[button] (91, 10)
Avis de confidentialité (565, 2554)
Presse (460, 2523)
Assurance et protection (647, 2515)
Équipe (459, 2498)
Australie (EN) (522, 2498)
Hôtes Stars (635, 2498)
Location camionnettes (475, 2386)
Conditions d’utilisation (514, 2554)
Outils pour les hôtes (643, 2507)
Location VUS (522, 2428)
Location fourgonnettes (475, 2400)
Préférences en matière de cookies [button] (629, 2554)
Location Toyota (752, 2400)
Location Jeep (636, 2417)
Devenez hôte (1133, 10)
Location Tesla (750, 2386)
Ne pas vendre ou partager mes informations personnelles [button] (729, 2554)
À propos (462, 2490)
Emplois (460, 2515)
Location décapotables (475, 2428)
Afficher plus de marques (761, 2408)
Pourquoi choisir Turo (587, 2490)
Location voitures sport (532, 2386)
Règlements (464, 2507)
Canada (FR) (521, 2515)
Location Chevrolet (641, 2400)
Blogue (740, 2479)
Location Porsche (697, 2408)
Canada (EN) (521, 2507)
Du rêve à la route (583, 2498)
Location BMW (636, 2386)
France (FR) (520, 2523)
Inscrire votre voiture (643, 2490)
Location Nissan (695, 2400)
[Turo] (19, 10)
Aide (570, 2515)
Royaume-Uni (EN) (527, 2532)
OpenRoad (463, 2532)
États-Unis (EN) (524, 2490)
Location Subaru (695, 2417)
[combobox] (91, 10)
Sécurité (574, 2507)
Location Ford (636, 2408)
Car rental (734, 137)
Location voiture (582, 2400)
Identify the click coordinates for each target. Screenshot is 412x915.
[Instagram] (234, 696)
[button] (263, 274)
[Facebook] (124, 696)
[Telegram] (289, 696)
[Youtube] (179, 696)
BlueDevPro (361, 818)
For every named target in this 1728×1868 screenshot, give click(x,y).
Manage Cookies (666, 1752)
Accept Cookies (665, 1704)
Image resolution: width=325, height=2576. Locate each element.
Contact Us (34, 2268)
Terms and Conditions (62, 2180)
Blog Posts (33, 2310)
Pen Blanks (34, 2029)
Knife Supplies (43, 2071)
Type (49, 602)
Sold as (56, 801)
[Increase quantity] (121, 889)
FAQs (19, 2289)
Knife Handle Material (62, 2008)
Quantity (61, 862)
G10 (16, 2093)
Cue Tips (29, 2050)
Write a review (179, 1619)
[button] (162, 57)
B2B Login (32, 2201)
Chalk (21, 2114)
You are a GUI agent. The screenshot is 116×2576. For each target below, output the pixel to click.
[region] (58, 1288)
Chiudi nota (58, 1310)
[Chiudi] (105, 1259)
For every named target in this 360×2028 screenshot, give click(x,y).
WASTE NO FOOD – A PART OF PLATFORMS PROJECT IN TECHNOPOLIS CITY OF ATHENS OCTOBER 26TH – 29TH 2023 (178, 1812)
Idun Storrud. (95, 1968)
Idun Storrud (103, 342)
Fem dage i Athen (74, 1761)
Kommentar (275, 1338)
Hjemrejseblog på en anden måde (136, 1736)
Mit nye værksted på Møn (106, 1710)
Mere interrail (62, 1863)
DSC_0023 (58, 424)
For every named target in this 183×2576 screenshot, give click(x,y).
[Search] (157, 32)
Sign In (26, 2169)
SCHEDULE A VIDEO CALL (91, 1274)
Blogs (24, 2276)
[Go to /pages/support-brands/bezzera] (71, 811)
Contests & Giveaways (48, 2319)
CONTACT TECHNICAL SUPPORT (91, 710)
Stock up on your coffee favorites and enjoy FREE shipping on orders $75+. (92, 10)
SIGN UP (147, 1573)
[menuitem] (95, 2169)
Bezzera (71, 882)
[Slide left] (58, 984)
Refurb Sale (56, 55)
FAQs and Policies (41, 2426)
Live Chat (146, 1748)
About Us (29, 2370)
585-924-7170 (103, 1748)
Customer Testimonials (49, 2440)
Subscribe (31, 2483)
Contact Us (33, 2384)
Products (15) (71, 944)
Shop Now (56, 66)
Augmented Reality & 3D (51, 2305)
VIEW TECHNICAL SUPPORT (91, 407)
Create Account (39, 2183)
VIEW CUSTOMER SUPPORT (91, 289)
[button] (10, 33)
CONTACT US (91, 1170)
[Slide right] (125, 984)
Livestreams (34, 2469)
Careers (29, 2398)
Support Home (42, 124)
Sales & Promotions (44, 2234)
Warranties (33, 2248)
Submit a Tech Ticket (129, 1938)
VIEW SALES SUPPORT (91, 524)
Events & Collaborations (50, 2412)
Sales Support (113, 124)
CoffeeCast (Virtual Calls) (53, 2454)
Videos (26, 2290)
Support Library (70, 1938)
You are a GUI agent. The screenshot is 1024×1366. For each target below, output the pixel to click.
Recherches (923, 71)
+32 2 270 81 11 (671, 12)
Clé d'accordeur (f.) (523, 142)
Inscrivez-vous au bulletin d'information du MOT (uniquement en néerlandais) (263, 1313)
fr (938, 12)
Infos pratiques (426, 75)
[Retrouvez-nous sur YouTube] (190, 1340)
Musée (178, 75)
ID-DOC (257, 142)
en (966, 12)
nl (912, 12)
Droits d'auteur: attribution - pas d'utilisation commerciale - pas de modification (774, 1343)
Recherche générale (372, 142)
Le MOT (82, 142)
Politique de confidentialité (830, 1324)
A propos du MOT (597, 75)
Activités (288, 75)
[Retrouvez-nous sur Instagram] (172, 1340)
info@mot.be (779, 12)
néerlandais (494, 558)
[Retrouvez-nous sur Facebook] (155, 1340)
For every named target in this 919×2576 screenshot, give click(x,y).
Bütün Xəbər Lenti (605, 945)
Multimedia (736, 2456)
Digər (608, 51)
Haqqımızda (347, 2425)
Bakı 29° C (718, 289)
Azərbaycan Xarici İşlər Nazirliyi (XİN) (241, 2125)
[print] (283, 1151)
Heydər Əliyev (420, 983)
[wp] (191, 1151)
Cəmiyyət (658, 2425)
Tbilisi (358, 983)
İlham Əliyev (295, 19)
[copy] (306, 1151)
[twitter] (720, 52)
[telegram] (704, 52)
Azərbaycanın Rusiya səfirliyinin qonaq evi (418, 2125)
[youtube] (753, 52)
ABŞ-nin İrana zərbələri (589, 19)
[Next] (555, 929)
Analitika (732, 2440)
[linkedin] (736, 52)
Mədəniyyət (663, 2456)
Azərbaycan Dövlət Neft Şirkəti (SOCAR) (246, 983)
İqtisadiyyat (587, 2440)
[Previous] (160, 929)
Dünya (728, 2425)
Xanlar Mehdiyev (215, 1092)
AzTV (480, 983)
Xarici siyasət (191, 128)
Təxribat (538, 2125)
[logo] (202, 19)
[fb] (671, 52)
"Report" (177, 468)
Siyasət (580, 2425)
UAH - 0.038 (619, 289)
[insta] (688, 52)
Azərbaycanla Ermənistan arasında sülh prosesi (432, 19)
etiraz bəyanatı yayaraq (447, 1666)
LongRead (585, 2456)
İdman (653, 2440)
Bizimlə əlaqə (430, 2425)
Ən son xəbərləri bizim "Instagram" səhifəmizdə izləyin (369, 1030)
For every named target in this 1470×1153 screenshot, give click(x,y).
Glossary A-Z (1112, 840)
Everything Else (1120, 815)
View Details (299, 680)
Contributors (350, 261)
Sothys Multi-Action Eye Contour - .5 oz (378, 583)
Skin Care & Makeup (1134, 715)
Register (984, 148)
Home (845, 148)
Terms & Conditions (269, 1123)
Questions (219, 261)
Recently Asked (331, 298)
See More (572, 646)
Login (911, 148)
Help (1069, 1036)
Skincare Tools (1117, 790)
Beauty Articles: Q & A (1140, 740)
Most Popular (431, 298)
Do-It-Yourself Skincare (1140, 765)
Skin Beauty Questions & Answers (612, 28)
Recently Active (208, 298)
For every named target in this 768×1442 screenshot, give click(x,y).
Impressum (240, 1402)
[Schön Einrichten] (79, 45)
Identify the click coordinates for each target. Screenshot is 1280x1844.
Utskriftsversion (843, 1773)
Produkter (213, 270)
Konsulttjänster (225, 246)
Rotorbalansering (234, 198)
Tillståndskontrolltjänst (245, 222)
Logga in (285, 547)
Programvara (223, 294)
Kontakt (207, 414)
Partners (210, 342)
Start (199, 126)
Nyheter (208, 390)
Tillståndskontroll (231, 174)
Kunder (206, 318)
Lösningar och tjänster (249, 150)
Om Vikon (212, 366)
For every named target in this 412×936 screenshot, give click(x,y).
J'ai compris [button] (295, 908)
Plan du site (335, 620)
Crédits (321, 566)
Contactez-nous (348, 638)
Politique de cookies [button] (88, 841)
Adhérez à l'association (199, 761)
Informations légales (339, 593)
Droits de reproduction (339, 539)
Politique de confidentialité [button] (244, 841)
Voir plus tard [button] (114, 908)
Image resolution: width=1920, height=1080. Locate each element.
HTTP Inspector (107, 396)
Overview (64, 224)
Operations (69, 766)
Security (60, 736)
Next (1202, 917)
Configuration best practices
----
*WHAT IS EXPECTED:*
Everything from the first line above up to and including the line that contains "Inscrire votre voiture (643, 2490)" should be printed exactly; please print only that.

*RESPONSE TO THE EXERCISE:*
[button] (91, 10)
Avis de confidentialité (565, 2554)
Presse (460, 2523)
Assurance et protection (647, 2515)
Équipe (459, 2498)
Australie (EN) (522, 2498)
Hôtes Stars (635, 2498)
Location camionnettes (475, 2386)
Conditions d’utilisation (514, 2554)
Outils pour les hôtes (643, 2507)
Location VUS (522, 2428)
Location fourgonnettes (475, 2400)
Préférences en matière de cookies [button] (629, 2554)
Location Toyota (752, 2400)
Location Jeep (636, 2417)
Devenez hôte (1133, 10)
Location Tesla (750, 2386)
Ne pas vendre ou partager mes informations personnelles [button] (729, 2554)
À propos (462, 2490)
Emplois (460, 2515)
Location décapotables (475, 2428)
Afficher plus de marques (761, 2408)
Pourquoi choisir Turo (587, 2490)
Location voitures sport (532, 2386)
Règlements (464, 2507)
Canada (FR) (521, 2515)
Location Chevrolet (641, 2400)
Blogue (740, 2479)
Location Porsche (697, 2408)
Canada (EN) (521, 2507)
Du rêve à la route (583, 2498)
Location BMW (636, 2386)
France (FR) (520, 2523)
Inscrire votre voiture (643, 2490)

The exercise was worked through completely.